How long does it take to feel normal?
Hi all - I am new here, an addict, addicted to oxys - I am rx'd 6 (80's) a day for a back problem but take about 10 a day, then spend all my money buying them to make up for the days I am out, until I get a next script. I have been on them for 5 years now and at this point I need to take them just to feel normal. I have been addicted to a whole smorgesboard of drugs over the years and have punished myself, tirelessly, for so long. I have lost jobs, friends, money, not to mention the self loathing, shame, embarrassment, disgust and anger that I feel for myself. I am having a procedure on 12/15 to have the nerve endings in my discs burned (RFA - Radio Frequency Ablation) as a final attempt to avoid having surgery. I think that since I have used opiates for so long - off an on since I was 16 - which makes 19 years of use - more than half my life I have been on drugs - everyday use for about the last 5 years - mainly opiates but really anything I could get my hands on. Only rx drugs though, I am too scared to smoke crack or shoot heroin and I don't like pot, and am not a drinker- anyway, I think that my brain does not release any 'natural' pain killers so my pain is much more exaggerated than it should be.

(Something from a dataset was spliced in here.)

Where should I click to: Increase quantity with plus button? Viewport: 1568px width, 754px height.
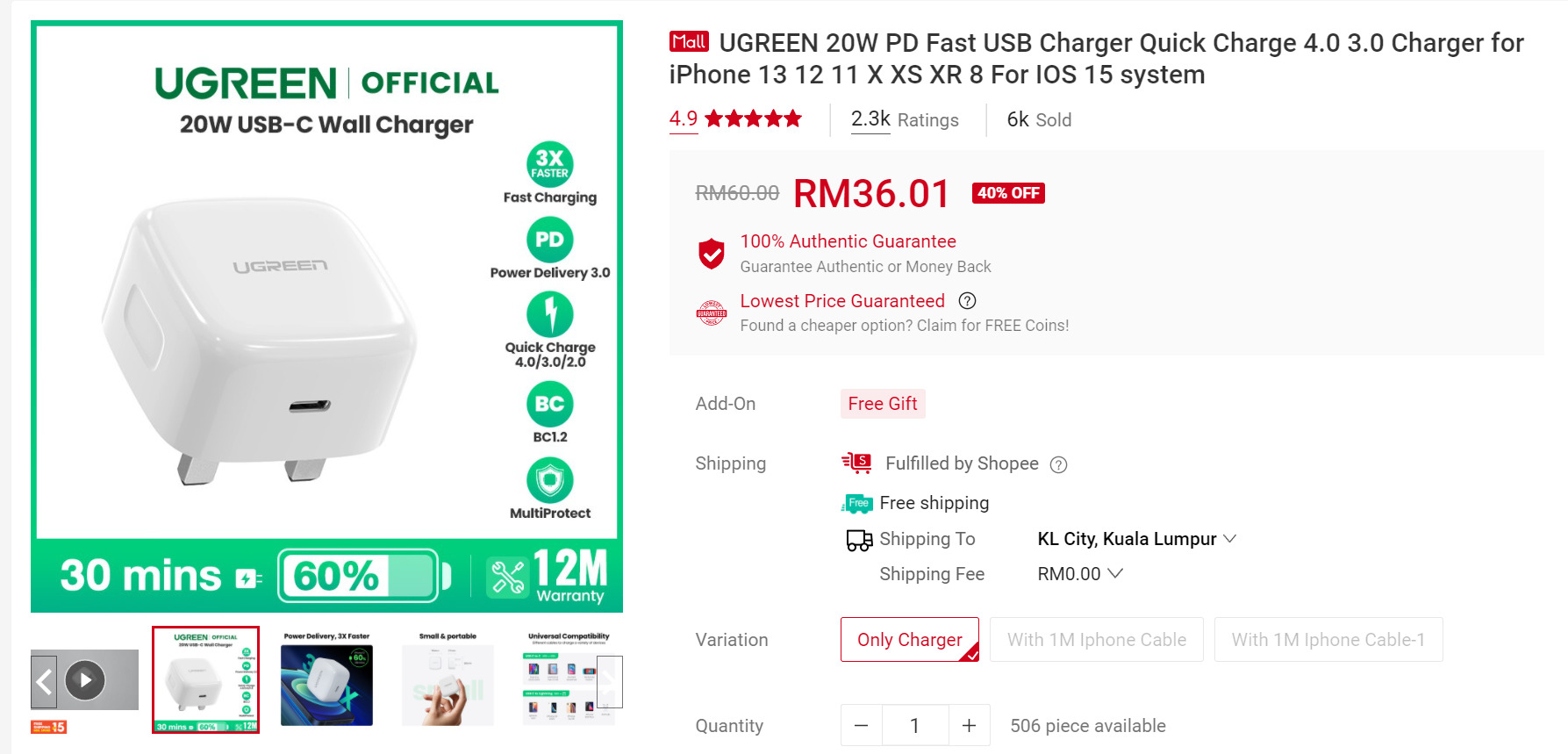pyautogui.click(x=969, y=725)
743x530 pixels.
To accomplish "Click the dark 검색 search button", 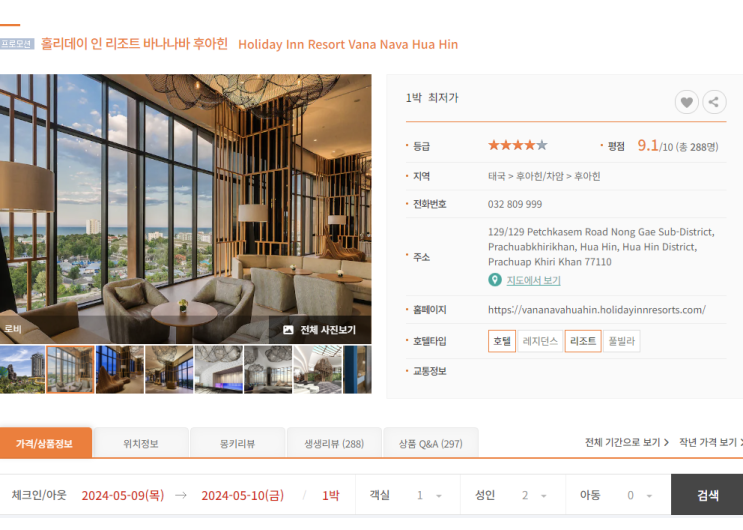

My question - I am scard to NOT use anything. How long does it take to feel normal again? How long does w/d last? If I wake up and don't take something w/in an hour I feel sick, like crap, and as the day goes on, I can't stand to be in my own skin. I throw up, shake, can't sleep, can't get comfortable, in and out of the bathtub b/c the only time I don't hurt is when I am under water.....and that's only on the first day. I thought the w/d didn't kick in until 24-48 hours? No? So, for those of you who have had the strength to quit, to stay sober, how long before you feel good?
I don't know if I have the strength to do it.
I don't know what to expect.
I am scared to go through w/d.
I am scared to live sober.
I am scared to not have drugs.
I know enough to have found this site and through everything in my life that I have lost and destroyed b/c of drugs that I have to stop.
I have to stop.
I have to.
I am weak, though and I don't know how to do it. I am already telling myself, that I'll just wait until the 15th until I have the procedure done, then once my back pain is better, I can taper off and everything will be wonderful. I am kidding myself, I know. I cannot take my meds as they are prescribed. I have tried.. I cannot, because I am an addict. When I am out of meds, I have contemplated suicide over going through the w/d, but my faith does not allow me to act on those impulses. I guess I just need to know that it can be done, as I have read some of your posts that it can, that you are doing it....good for you. I admire your courage and your strength and your willpower to do it. I need some of that.